**DIRECTIVE**:
Rewrite the passage of the worst-band-names list below between "17. The End" and "can you get?)", inclusive, with "Fashion" changed to "Style".

**TEXT EXCERPT**:
Did they really run out of ideas for band names? I thought it was bad in the alternative rock era with atrocities like "Deep Blue Something" and "Sponge", but things have gotten worse. Emo, bad poetry, and new-wavey Art School leanings have brought out the worst in rock nomenclature. So here we go.

WHITE ANIMAL'S TOP 23 WORST BAND NAMES AT SXSW

23. Dashboard Confessional
22. Coach Said Not To(If he "Said Not To" name your band that, he was a pretty right-on dude. Maybe if you had listened to him, you wouldn't have gotten kicked off the team, and had to learn to play bass.)
21. Red Jumpsuit Apparatus (no ideas, guys?)
20. A Cursive Memory
19. Dot kom (rappers are not excluded)
18. Man Man (in fact, most bands from Philly have awful names)
17. The End of Fashion
16. The Foxymorons (they're probably nice guys, but...)
15. The Glass Family (I love JD Saliger, too but.. how precious can you get?)
14. GoGoGo Airheart
13. Kris Kristofferson (just kidding! seriously, Kris, dont hurt me)
12. The Guggenheim Grotto
11. Hurts to Purr (I mean, thats sad and all, but it doesn't make me want to listen. Do you forever want to be known as the band who's name translates to "My Pussy Hurts"?)

**DATASET CONTENT**:
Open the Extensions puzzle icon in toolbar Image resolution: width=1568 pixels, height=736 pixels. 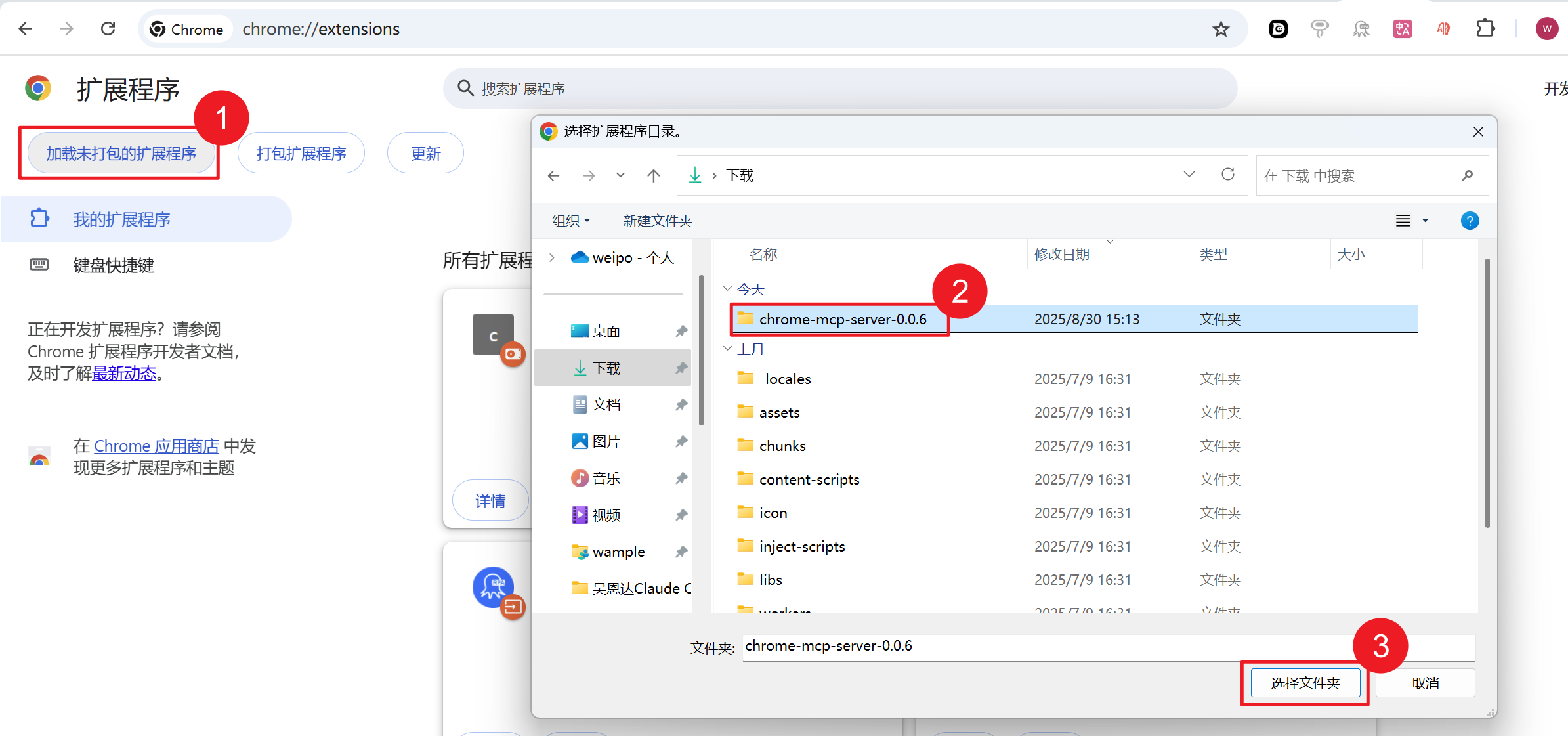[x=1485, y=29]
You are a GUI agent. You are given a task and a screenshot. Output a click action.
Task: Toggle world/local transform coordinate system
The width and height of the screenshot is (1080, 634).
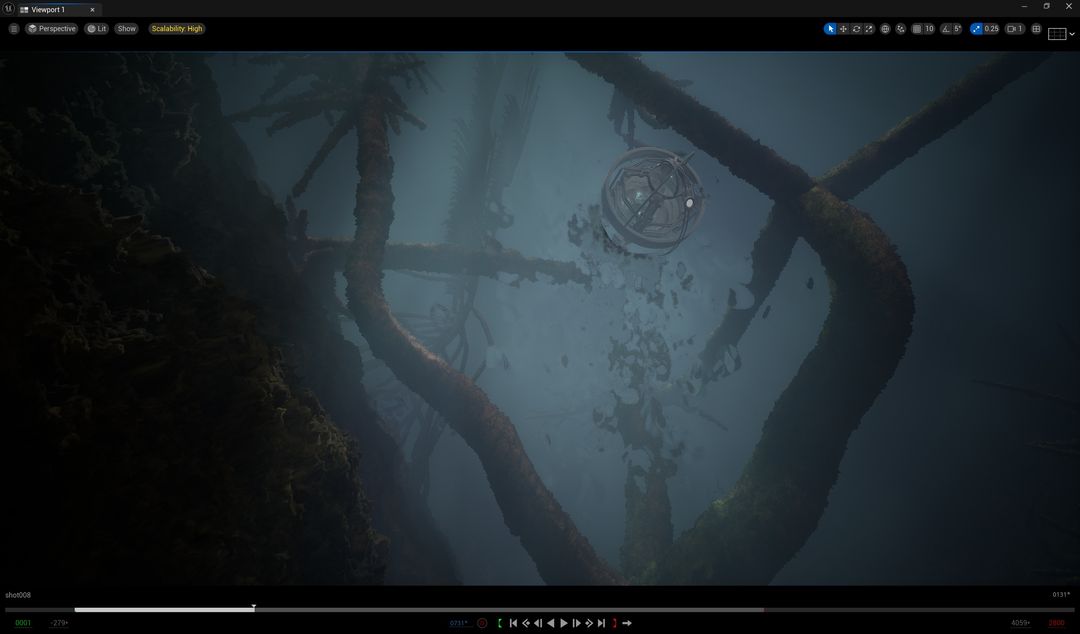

**TASK RESPONSE**:
17. The End of Style
16. The Foxymorons (they're probably nice guys, but...)
15. The Glass Family (I love JD Saliger, too but.. how precious can you get?)